Suppose that $T_1,…,T_{10}$ are iid $Exp(λ)$ and the goal is to test if $H_0:λ≤1$ versus $H_a:λ≥2$. Suppose that the test statistic is $S=\sum_{i=1}^{10}T_i$, and rejection of the null occurs when $S≤7$.
I realize that $T_1...T_{10}$ is a gamma distribution of $S =Gamma(10, \lambda$), but I am not sure how to use this information to find the p-value for the type 1 error.

You can't compute a $p$-value because you have no data. You can compute the significance level $\alpha$ corresponding to the rejection criterion $S \le 7$. These two things are different.

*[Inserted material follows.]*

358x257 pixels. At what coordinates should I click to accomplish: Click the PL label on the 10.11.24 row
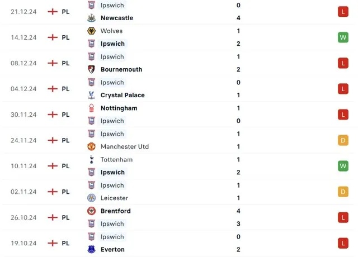point(65,166)
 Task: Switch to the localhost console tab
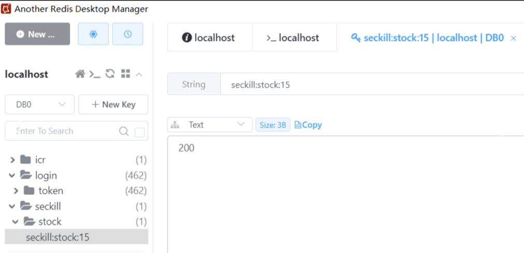[x=293, y=38]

To be specific, the $\alpha$ level is the maximum Type I error for the test, meaning that the probability of (incorrectly) rejecting the null hypothesis when it is true is at most $\alpha$. So if your criterion for rejection is $S \le 7$, and the null is $H_0 : \lambda \le 1$, then in the worst-case* scenario, the true value of $\lambda$ under the null hypothesis is $\lambda = 1$, and you want to compute $$\alpha = \sup_{\lambda_0 \le 1} \Pr[\text{reject } H_0 \mid \lambda = \lambda_0] = \Pr[S \le 7 \mid \lambda = 1].$$ Since you know $S \mid \lambda = 1$ is gamma distributed with shape $10$ and rate $\lambda$, this probability is an integral of the gamma density function; i.e. it is simply a cumulative distribution function evaluated at $7$: $$\alpha = \Pr[S \le 7 \mid \lambda = 1] = F_S(7) = \int_{s=0}^7 \frac{\lambda^{10} s^9 e^{-\lambda s}}{\Gamma(10)} \, ds = \frac{1}{9!} \int_{s=0}^7 s^9 e^{-s} \, ds.$$
Note. Why do I say "worst-case" scenario above and why is it $\lambda = 1$? The reason is because as $\lambda$ is a rate parameter, larger values will result in higher probabilities for the exponentially distributed $X_i$s to be smaller. This in turn means $S$ will have a larger probability of being small, and so the rejection criterion is easier to observe. This is consistent with the way the hypothesis test is structured: we reject $H_0$ in favor of $H_a : \lambda \ge 2$ if $S$ is "sufficiently small," where in this case, we have quantified "sufficiently small" as meaning $S \le 7$. So the Type I error of the test is greatest when the true value of the parameter $\lambda$ is as large as possible under the null, namely $\lambda = 1$. This is the "worst-case" scenario, and again makes intuitive sense because it is also the value that is "closest" to the alternative hypothesis $\lambda \ge 2$.
To summarize: large $\lambda$ = small $S$ = easier rejection of $H_0$ = higher chance of Type I error.